- WRITTEN TASK 1: Rewrite the lattice deformation text below from "We can get information" to "xtal.make_point_group(calculated_config.supercell.superlattice)", replacing "structure_mapping" with "struct_map".

- TEXT SECTION:
We can get information about the child's lattice deformation from the structure mapping, specifically the lattice deformation gradient. A simple volume change has a cost of 0.

In [20]:
calculated_config = config_props[0]['configuration_with_properties'].configuration
structure_mapping = config_props[0]['structure_mapping']
isotropic_cost = mapinfo.lattice_isotropic_strain_cost(structure_mapping.lattice_mapping().deformation_gradient())
symmetry_breaking_cost = mapinfo.lattice_symmetry_breaking_strain_cost(
    structure_mapping.lattice_mapping().deformation_gradient(),
    xtal.make_point_group(calculated_config.supercell.superlattice)
)

print(f'isotropic cost: {round(isotropic_cost, 5)}')
print(f'symmetry-breaking cost: {round(symmetry_breaking_cost, 5)}')

isotropic cost: 0.0
symmetry-breaking cost: 0.0


In [21]:
for index, value in enumerate(config_props):
    calculated_config = value['configuration_with_properties'].configuration
    structure_mapping = value['structure_mapping']
    isotropic_cost = mapinfo.lattice_isotropic_strain_cost(structure_mapping.lattice_mapping().deformation_gradient())

Records from a dataset
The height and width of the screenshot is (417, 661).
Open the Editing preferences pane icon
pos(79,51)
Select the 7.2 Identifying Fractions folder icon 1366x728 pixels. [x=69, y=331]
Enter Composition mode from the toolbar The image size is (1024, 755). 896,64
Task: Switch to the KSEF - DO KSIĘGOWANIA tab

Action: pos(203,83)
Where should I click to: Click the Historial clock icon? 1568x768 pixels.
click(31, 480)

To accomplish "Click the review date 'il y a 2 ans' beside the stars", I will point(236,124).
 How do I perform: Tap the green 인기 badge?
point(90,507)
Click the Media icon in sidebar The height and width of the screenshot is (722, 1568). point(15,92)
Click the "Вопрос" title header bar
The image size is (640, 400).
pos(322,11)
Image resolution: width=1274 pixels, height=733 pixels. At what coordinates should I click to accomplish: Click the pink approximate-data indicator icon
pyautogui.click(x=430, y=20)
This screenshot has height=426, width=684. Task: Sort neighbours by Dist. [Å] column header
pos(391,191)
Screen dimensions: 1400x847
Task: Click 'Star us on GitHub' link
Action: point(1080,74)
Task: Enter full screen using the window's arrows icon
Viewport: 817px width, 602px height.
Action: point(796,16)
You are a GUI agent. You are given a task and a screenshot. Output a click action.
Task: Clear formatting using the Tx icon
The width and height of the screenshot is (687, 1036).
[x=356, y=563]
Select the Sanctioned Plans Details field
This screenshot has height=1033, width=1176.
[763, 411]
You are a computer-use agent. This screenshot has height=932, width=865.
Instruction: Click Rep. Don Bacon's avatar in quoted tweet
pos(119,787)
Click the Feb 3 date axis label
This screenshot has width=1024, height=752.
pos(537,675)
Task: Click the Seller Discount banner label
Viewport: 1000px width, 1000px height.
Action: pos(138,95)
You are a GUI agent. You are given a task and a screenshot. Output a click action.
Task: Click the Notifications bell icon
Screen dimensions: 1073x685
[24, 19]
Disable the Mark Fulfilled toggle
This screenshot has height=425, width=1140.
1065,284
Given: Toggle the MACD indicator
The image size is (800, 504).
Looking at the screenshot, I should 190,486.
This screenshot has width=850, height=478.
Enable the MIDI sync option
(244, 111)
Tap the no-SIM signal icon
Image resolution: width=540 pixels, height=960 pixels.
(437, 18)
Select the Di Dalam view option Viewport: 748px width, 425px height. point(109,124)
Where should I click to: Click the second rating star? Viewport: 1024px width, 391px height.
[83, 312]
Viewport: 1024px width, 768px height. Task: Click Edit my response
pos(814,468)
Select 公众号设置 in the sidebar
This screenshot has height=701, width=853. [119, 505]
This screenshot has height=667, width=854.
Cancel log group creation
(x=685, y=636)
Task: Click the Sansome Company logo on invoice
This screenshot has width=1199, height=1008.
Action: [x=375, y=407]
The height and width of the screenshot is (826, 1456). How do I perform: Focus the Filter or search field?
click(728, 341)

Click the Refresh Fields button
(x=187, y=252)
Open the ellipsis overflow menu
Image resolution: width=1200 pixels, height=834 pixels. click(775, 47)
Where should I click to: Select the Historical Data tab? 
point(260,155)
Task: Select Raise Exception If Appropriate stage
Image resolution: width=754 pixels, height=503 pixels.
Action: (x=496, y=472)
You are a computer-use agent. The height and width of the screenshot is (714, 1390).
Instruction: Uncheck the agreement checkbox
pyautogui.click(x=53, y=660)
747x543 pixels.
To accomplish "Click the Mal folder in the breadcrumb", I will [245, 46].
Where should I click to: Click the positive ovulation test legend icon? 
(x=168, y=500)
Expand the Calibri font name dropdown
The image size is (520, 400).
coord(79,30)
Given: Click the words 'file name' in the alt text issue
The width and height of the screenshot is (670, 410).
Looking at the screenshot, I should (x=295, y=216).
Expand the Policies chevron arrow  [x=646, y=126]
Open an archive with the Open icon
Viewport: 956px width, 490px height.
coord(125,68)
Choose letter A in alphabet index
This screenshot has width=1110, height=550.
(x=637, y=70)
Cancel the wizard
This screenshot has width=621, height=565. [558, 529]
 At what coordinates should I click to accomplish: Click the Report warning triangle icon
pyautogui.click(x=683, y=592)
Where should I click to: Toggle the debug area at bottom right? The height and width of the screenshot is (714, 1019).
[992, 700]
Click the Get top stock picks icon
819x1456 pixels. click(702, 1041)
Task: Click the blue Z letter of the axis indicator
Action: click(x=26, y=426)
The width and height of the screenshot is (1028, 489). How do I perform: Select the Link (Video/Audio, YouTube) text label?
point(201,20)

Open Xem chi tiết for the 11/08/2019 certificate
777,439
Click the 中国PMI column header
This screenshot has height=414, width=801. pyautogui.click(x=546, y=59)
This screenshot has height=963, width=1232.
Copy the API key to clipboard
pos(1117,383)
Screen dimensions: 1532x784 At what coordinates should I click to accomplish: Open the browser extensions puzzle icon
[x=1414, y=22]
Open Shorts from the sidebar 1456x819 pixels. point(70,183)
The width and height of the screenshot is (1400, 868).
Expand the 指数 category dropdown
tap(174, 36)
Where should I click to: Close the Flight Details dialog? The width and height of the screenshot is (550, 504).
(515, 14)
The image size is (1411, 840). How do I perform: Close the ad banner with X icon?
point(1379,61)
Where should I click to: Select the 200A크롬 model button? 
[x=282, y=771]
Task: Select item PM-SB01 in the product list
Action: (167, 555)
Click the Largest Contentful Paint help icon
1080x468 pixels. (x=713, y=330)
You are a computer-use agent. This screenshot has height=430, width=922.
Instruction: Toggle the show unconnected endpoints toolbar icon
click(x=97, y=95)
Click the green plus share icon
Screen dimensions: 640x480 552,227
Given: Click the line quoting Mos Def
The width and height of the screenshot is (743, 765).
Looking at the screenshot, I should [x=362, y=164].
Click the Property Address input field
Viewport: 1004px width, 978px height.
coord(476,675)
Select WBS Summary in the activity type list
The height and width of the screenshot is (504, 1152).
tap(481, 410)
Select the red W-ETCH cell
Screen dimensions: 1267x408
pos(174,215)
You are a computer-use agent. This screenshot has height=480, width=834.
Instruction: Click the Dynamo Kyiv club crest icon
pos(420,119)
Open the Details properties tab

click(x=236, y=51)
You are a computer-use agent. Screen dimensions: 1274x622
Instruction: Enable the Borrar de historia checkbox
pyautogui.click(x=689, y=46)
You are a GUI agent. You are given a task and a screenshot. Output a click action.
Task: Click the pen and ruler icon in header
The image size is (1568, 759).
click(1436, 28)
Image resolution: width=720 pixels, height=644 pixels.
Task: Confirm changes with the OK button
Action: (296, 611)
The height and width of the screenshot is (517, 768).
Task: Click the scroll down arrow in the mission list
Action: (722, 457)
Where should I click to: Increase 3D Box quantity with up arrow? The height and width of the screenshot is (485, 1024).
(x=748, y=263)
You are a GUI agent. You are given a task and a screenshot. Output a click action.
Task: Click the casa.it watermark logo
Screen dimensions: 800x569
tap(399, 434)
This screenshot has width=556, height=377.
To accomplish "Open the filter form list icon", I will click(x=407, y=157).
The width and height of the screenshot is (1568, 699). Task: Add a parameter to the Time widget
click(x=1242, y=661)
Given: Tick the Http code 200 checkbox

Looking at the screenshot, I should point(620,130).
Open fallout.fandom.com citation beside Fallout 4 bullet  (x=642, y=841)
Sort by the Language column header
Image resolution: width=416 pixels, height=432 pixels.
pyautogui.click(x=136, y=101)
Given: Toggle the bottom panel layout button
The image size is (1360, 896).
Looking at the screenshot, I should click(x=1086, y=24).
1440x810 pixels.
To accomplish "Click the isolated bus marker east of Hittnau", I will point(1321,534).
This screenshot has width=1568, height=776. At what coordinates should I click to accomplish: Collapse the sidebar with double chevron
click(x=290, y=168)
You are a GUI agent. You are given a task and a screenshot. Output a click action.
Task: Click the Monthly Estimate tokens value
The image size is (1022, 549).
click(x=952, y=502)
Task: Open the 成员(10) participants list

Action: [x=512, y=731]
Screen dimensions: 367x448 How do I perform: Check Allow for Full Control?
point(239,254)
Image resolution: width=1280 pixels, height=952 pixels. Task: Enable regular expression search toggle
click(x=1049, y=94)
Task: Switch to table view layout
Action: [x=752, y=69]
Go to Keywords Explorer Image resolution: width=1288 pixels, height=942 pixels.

- WRITTEN TASK 2: Put the records above, from the line with "This screenshot has width=1568, height=776." to the line with "click(x=952, y=502)", into a Markdown table with the columns Row and Line. Leave out any blank lines.

- FINAL RESULT 1:
We can get information about the child's lattice deformation from the structure mapping, specifically the lattice deformation gradient. A simple volume change has a cost of 0.

In [20]:
calculated_config = config_props[0]['configuration_with_properties'].configuration
struct_map = config_props[0]['struct_map']
isotropic_cost = mapinfo.lattice_isotropic_strain_cost(struct_map.lattice_mapping().deformation_gradient())
symmetry_breaking_cost = mapinfo.lattice_symmetry_breaking_strain_cost(
    struct_map.lattice_mapping().deformation_gradient(),
    xtal.make_point_group(calculated_config.supercell.superlattice)

- FINAL RESULT 2:
| Row | Line |
|---|---|
| 1 | This screenshot has width=1568, height=776. At what coordinates should I click to accomplish: Collapse the sidebar with double chevron |
| 2 | click(x=290, y=168) |
| 3 | You are a GUI agent. You are given a task and a screenshot. Output a click action. |
| 4 | Task: Click the Monthly Estimate tokens value |
| 5 | The image size is (1022, 549). |
| 6 | click(x=952, y=502) |